> **WHAT TO PRODUCE**: Give only the number of lines in the listing below that contain the string "should". Case counts.

:: THE RECORDS

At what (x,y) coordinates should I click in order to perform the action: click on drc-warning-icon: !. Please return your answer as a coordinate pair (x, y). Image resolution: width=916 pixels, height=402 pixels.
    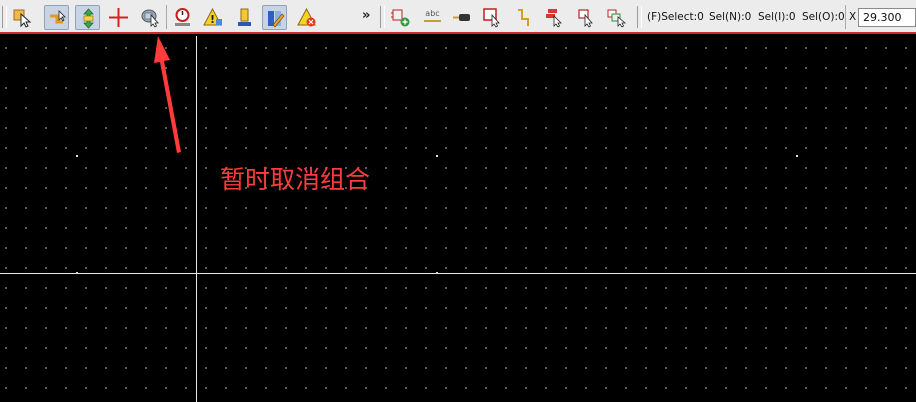
    Looking at the image, I should click on (212, 16).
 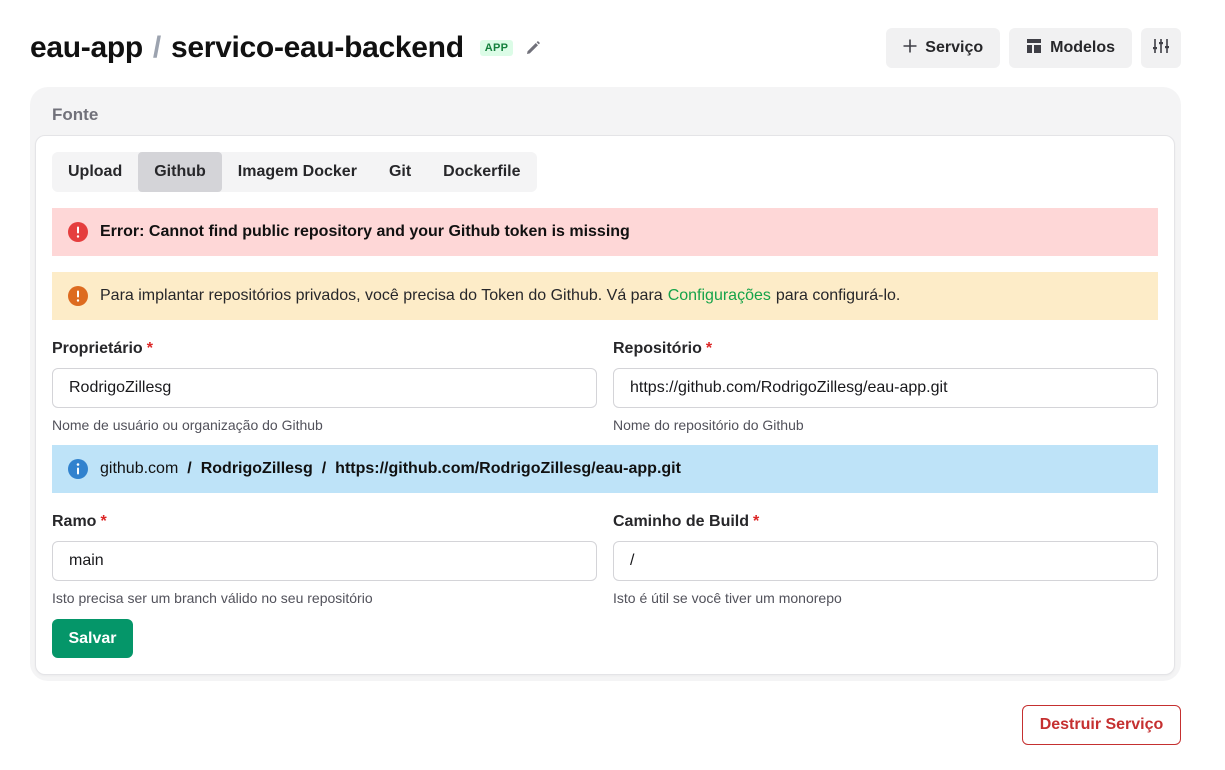 I want to click on save-button: Salvar, so click(x=92, y=638).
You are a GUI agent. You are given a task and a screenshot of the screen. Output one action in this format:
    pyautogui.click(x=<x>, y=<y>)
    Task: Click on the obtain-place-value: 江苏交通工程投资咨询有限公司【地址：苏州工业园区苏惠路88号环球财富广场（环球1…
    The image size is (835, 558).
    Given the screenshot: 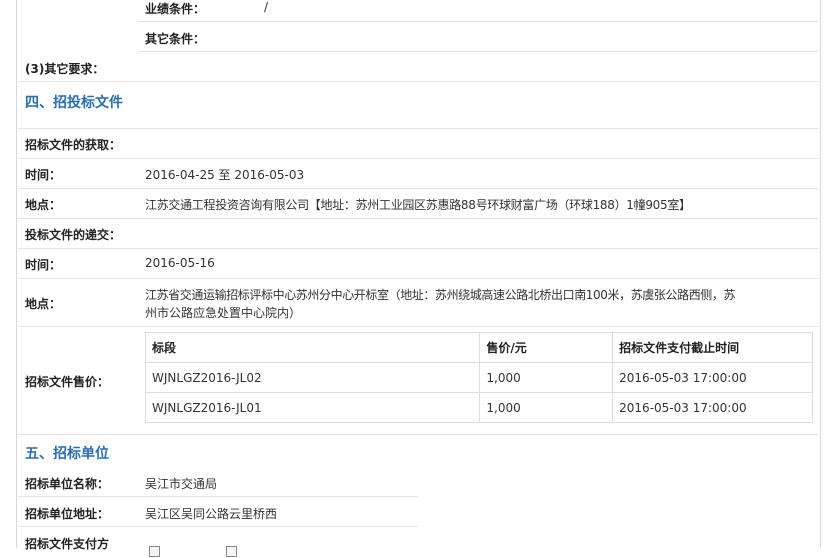 What is the action you would take?
    pyautogui.click(x=418, y=205)
    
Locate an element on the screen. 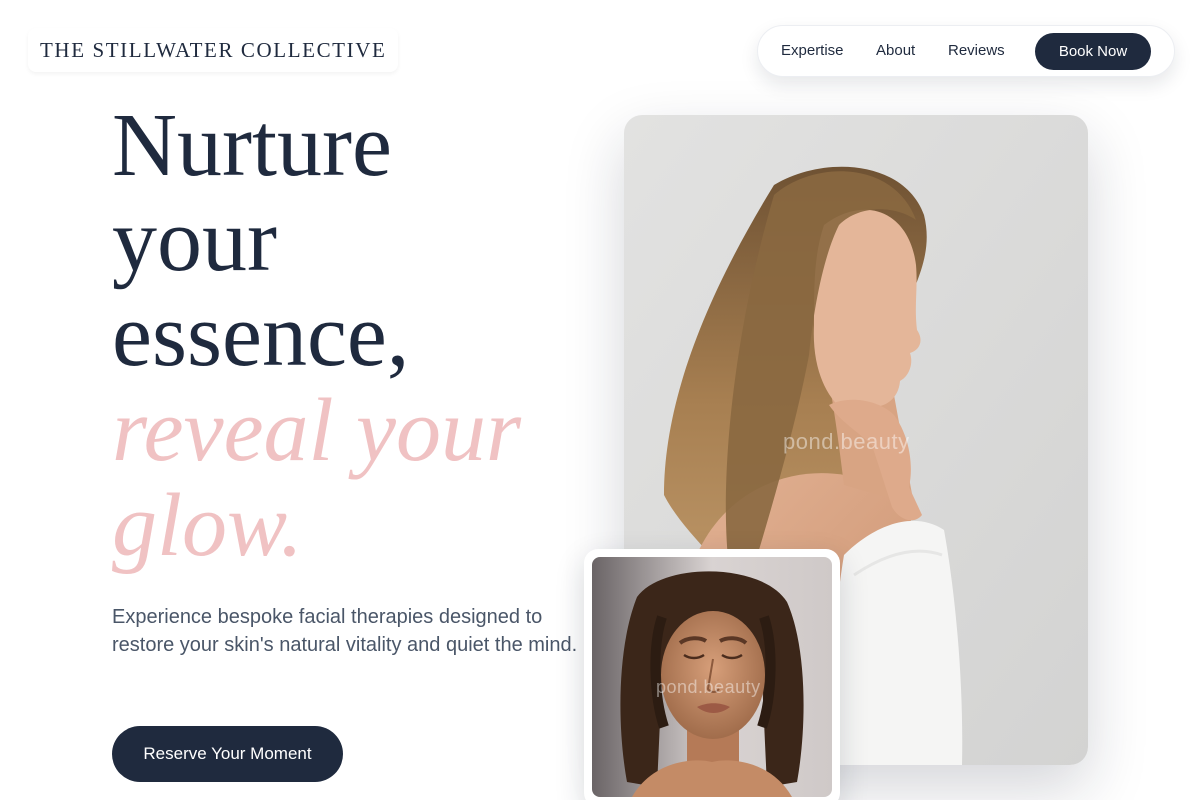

::::

> **ANSWER TO THE EXERCISE**: 2